Exercise instructions
Leaving pictures aside, set down each line exactly, from the first line of the data to the line with "Screen dimensions: 764x580", both included.

Records excerpted from a collection

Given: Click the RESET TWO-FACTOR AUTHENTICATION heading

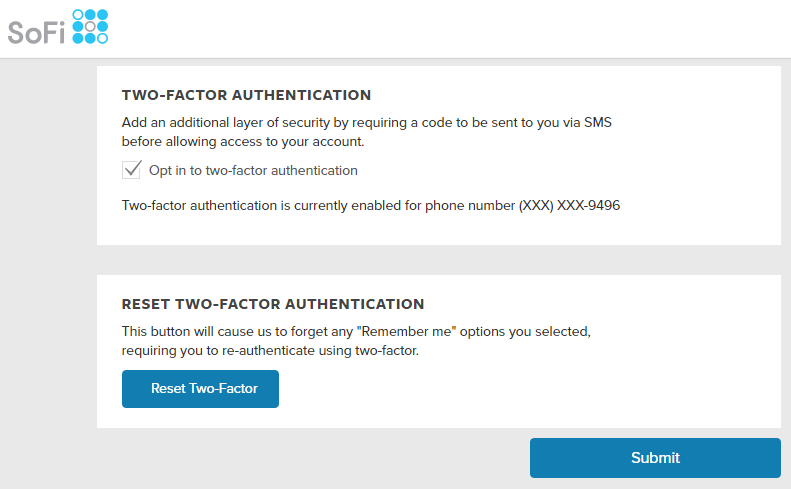Looking at the screenshot, I should click(x=273, y=304).
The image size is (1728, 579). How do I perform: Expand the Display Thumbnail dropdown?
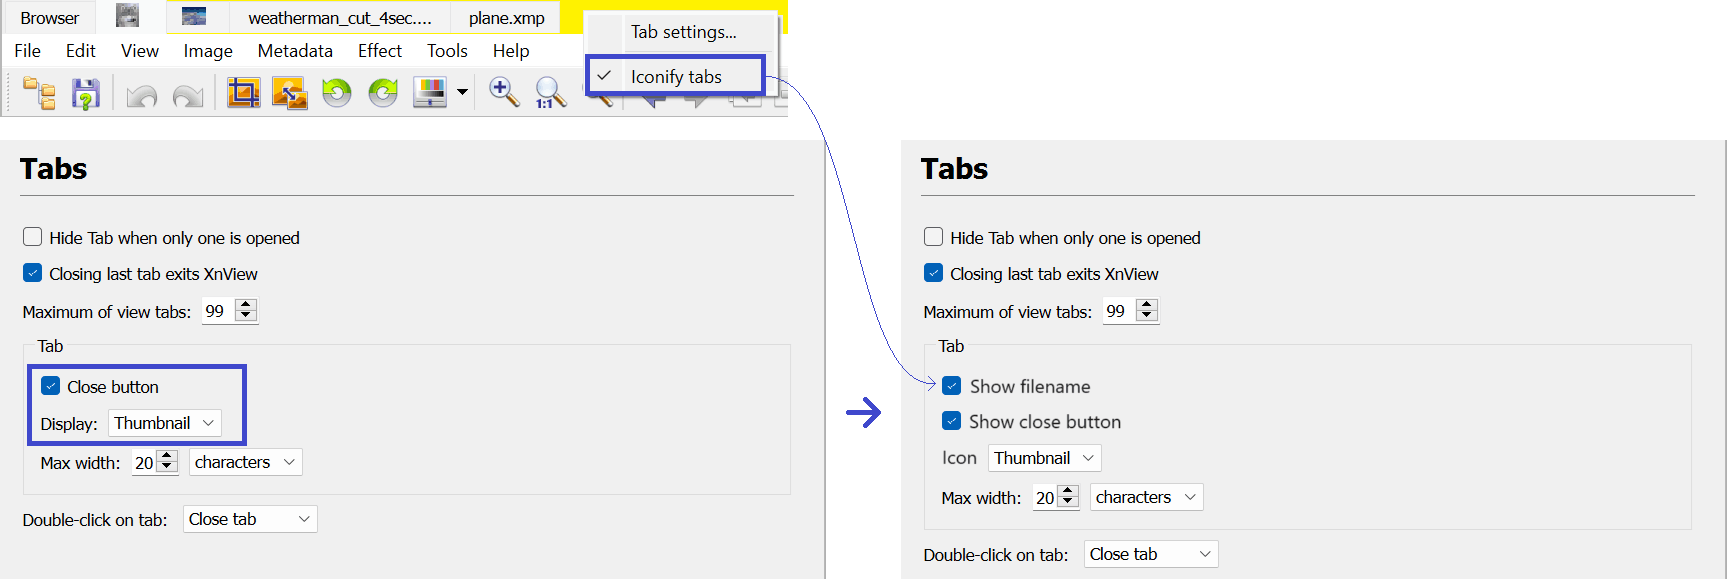[x=164, y=423]
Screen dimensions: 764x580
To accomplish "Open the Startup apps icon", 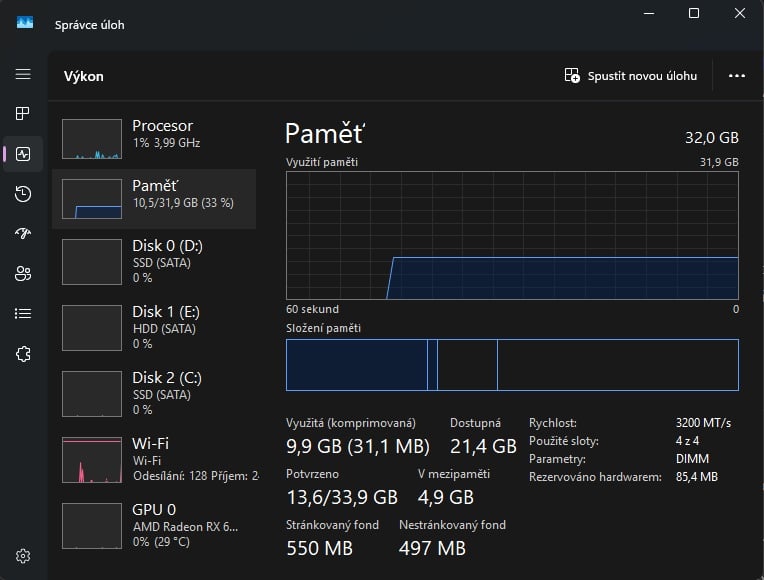I will (x=23, y=234).
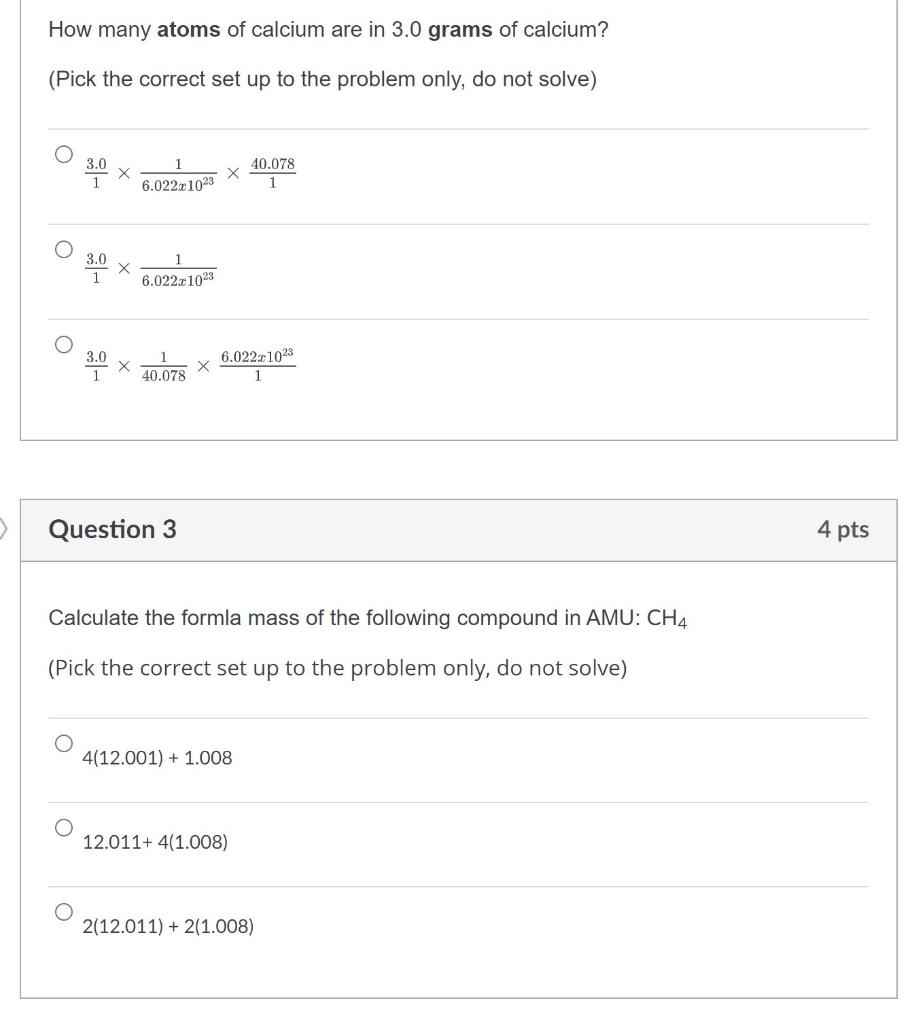
Task: Click the first answer row for calcium setup
Action: tap(400, 173)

Output for this exercise
Given: Click the RESET TWO-FACTOR AUTHENTICATION heading

Looking at the screenshot, I should click(x=273, y=304).
The image size is (1728, 579). How do I perform: Expand the Display Thumbnail dropdown?
[x=164, y=423]
Screen dimensions: 764x580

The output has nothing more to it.